Le crime d'homicide involontaire est passible de l'emprisonnement à perpétuité, tout comme l'incendie criminel causant la mort. «Ce sont parmi les infractions les plus graves au Code criminel», souligne la procureure de la Couronne, Me Joanne Tourville.
La Couronne s'est opposée à la remise en liberté de Lapierre. Le dossier reviendra à la cour le 26 juin pour compléter la divulgation de la preuve. Le tribunal a interdit à l'accusé de communiquer avec un homme et une femme qui seraient des témoins de l'incendie mortel.
Des antécédents
Michel Lapierre a visité le palais de justice à de multiples reprises depuis dix ans, mais pour des crimes sans commune mesure avec le plus récent à lui être reproché. Il a notamment écopé d'une peine avec sursis de deux ans en septembre 2015 pour avoir brisé des ordonnances de la cour et pour possession de cocaïne. 
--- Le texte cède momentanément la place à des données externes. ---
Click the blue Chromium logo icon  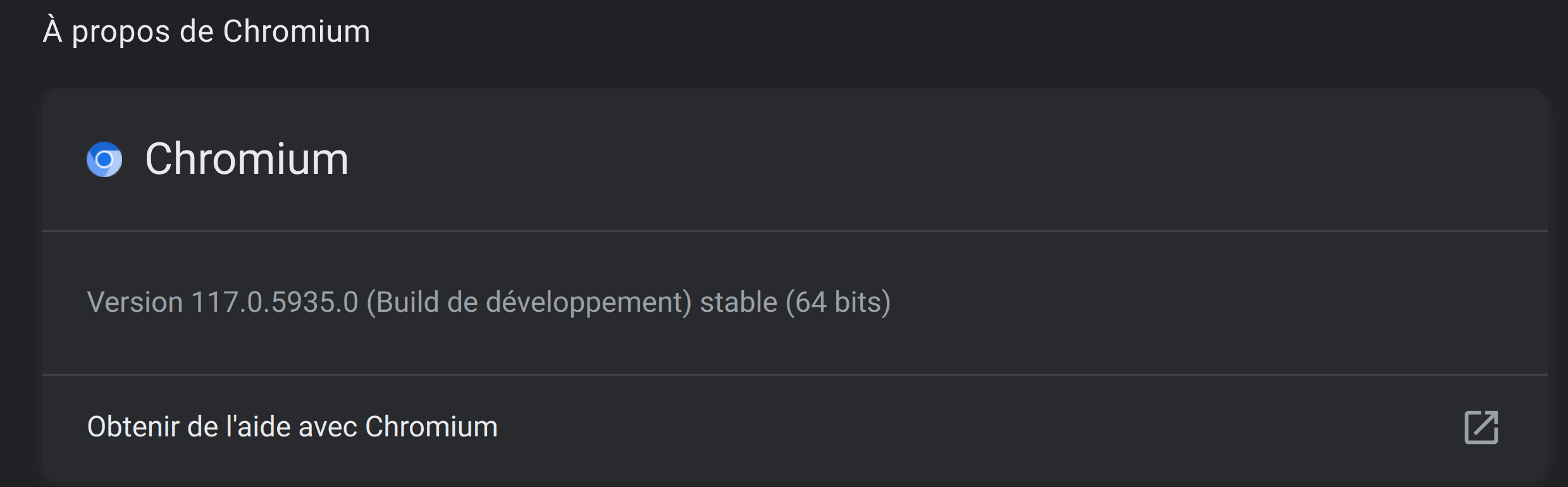click(x=104, y=159)

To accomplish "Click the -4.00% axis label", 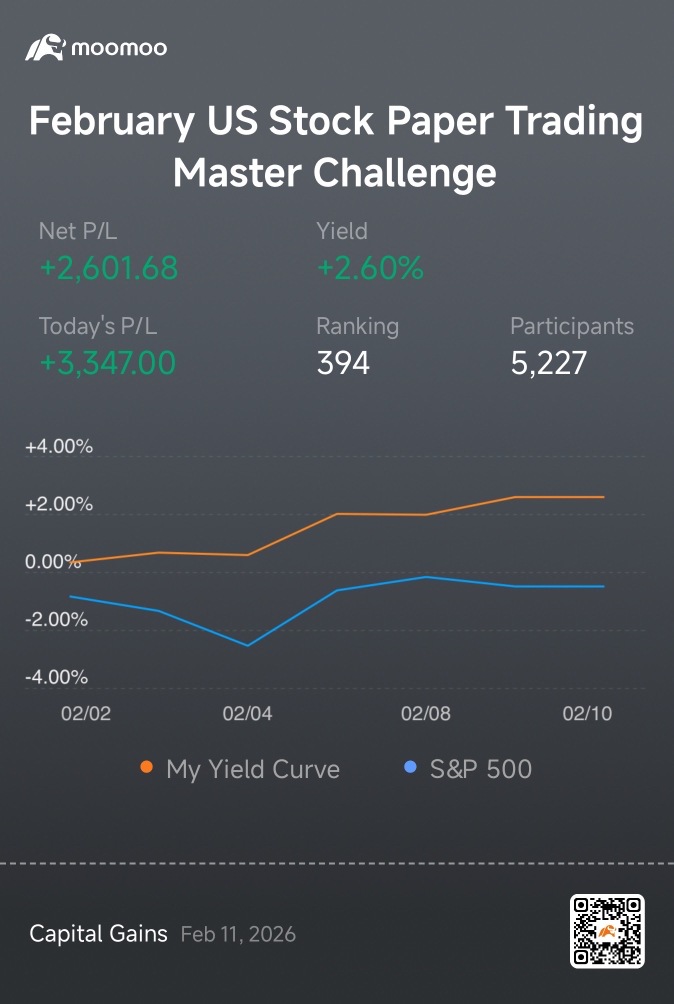I will pyautogui.click(x=56, y=677).
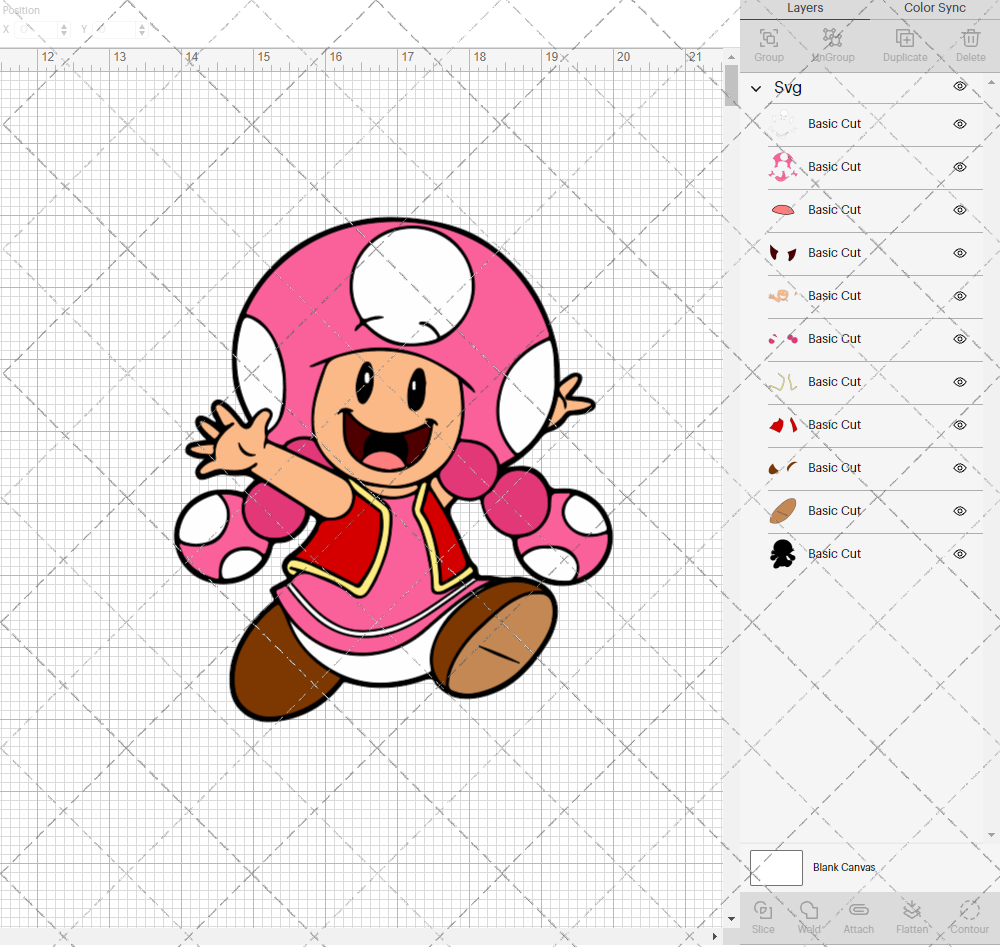Select the Blank Canvas color swatch
This screenshot has height=947, width=1000.
[x=776, y=867]
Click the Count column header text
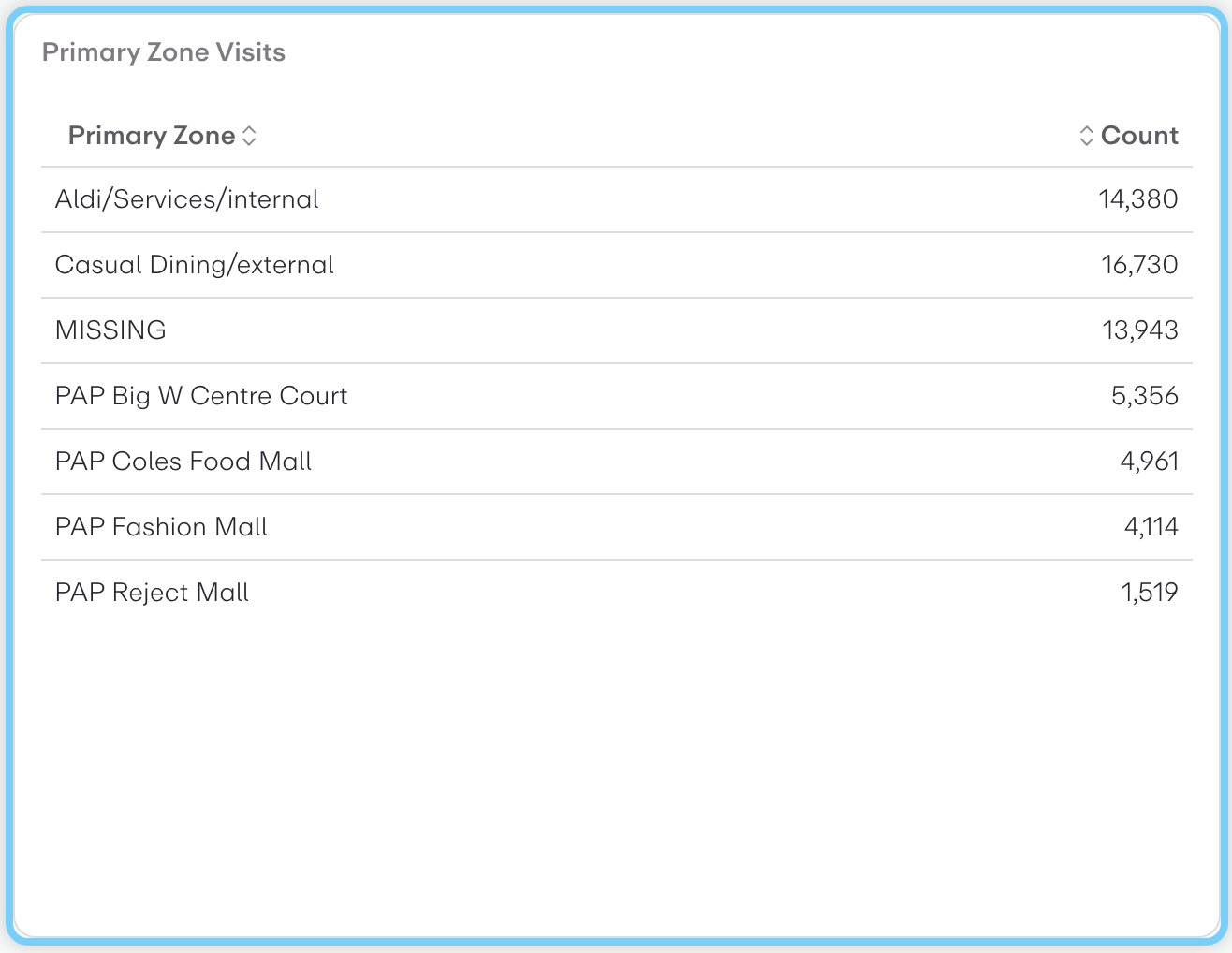Image resolution: width=1232 pixels, height=953 pixels. coord(1139,136)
Lapierre a déjà été condamné pour des menaces. Il n'a jamais fait plus que 30 jours de prison.
Soulagement
Le fils de Gérald Langlois, Michael Baribeau-Langlois se disait soulagé. «Ça fait du bien de voir que quelqu'un a été arrêté et va prendre les responsabilités», commentait le jeune homme.
D'après les informations que la famille possède, Gérald Langlois et Guylaine Morin n'étaient pas visés par l'incendiaire. «On n'a aucune idée de qui est cet homme-là.»
Michael Baribeau-Langlois se promet de suivre chaque étape judiciaire. «Je veux voir l'accusé et j'aimerais qu'il ait le guts de me regarder avant de partir pour sa belle vie en prison», lance-t-il.